- **Aim of the task**: Only one stretch of the records below should be repeated. It starts with the line containing "Screenshot is 83x2576." and goes on through the line containing "ليبيا 24 (70, 1671)", exactly as written.

- **Records provided**:
[Start of Attachment]
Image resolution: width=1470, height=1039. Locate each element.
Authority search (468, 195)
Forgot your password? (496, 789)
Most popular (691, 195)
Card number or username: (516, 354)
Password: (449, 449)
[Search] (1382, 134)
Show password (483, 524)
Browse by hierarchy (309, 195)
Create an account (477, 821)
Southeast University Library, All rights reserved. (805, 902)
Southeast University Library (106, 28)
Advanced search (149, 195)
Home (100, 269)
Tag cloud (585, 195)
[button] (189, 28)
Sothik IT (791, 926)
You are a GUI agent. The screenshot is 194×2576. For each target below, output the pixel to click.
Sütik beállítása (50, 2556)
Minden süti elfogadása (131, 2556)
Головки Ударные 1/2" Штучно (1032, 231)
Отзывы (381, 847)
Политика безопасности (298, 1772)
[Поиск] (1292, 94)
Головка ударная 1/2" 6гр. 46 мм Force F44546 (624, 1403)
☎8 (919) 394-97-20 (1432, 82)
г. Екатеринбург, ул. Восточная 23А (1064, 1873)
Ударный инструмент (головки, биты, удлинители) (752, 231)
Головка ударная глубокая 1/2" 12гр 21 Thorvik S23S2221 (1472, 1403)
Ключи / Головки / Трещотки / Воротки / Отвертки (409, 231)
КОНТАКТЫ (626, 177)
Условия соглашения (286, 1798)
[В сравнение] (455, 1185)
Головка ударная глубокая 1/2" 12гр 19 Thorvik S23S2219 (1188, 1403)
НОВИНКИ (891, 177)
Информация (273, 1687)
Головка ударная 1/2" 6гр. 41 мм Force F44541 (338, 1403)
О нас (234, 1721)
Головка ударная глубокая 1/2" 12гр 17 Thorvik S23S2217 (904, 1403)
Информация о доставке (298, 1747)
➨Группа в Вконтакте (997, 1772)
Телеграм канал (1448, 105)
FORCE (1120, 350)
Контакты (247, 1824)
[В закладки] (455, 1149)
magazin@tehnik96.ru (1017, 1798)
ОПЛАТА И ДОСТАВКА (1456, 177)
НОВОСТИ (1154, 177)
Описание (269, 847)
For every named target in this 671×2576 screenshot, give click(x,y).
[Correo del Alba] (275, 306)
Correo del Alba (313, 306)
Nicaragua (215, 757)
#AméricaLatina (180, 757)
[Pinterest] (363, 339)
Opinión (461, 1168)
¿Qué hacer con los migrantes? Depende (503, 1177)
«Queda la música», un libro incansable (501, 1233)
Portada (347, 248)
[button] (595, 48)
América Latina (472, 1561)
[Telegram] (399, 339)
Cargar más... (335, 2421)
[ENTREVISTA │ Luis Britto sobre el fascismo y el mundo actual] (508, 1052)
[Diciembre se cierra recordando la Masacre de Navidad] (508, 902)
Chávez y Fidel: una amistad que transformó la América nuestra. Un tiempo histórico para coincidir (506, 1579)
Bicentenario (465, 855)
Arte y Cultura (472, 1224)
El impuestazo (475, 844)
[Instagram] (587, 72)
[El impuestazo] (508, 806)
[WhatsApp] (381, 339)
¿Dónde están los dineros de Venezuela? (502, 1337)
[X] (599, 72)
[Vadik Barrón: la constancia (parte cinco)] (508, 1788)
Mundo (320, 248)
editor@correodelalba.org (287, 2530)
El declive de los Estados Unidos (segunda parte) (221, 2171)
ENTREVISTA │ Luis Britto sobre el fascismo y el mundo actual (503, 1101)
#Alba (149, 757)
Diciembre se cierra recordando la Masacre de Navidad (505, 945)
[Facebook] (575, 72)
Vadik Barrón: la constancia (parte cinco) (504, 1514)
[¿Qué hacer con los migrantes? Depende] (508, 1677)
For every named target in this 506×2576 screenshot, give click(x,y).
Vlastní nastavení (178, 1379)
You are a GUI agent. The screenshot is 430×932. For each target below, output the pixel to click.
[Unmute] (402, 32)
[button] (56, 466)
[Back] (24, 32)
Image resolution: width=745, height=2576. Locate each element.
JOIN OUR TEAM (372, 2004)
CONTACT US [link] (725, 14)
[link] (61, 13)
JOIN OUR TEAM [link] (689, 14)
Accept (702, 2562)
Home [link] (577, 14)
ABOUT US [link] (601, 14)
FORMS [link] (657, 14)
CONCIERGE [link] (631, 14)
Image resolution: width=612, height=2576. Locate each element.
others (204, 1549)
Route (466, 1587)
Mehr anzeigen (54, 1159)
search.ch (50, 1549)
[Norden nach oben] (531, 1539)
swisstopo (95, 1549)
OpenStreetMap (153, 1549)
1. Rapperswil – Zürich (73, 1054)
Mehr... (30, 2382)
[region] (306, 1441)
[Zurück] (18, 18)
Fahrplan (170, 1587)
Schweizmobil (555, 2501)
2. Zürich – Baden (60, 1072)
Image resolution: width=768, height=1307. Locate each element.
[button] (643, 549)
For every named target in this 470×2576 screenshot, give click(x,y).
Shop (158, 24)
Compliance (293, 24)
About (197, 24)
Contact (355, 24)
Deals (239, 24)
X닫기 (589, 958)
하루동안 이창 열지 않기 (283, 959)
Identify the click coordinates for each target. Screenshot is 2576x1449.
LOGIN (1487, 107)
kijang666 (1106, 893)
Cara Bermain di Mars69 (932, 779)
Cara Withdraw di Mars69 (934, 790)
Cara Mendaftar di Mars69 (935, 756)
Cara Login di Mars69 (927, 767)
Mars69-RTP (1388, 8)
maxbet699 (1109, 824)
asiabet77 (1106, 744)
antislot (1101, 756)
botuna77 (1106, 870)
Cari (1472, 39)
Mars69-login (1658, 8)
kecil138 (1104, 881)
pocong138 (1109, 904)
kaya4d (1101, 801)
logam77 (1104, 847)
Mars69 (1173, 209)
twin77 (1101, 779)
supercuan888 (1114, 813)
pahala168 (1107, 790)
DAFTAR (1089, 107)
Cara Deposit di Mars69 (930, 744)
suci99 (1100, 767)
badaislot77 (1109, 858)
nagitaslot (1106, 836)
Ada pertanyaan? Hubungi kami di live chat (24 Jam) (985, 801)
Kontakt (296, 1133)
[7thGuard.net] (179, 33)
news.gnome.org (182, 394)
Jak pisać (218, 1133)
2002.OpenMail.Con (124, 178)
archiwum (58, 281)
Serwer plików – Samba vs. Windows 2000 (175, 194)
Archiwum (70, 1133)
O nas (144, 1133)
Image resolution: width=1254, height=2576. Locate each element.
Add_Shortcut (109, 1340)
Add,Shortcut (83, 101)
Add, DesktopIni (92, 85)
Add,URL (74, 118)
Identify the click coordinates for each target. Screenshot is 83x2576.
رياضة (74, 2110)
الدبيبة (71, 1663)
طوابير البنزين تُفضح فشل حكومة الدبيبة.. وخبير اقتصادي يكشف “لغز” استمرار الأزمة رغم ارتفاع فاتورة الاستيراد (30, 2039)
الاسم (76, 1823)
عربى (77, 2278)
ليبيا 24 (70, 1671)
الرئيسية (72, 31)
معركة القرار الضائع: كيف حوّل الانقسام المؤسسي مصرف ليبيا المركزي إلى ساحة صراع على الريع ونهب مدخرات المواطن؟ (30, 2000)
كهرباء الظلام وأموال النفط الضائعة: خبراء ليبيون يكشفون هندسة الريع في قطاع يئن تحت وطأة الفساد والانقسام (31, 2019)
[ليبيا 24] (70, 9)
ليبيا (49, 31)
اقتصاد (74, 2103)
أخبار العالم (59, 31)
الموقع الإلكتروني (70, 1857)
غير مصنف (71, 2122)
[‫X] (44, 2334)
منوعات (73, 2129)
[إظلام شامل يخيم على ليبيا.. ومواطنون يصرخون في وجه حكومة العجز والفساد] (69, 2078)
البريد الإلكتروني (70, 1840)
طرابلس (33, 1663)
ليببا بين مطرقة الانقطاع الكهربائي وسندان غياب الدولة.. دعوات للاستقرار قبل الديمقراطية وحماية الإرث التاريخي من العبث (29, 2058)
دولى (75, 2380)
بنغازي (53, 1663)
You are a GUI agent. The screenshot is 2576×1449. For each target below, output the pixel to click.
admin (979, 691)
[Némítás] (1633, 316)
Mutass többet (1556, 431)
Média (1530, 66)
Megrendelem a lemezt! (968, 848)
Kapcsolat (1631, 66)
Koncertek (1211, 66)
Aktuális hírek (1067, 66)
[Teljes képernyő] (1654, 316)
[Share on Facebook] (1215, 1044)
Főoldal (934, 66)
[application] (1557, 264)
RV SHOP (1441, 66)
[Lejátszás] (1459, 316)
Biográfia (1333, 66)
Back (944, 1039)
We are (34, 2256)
[End of Attachment]
- **Answer**:
Identify the click coordinates for each target. Screenshot is 83x2576.
رياضة (74, 2110)
الدبيبة (71, 1663)
طوابير البنزين تُفضح فشل حكومة الدبيبة.. وخبير اقتصادي يكشف “لغز” استمرار الأزمة رغم ارتفاع فاتورة الاستيراد (30, 2039)
الاسم (76, 1823)
عربى (77, 2278)
ليبيا 24 (70, 1671)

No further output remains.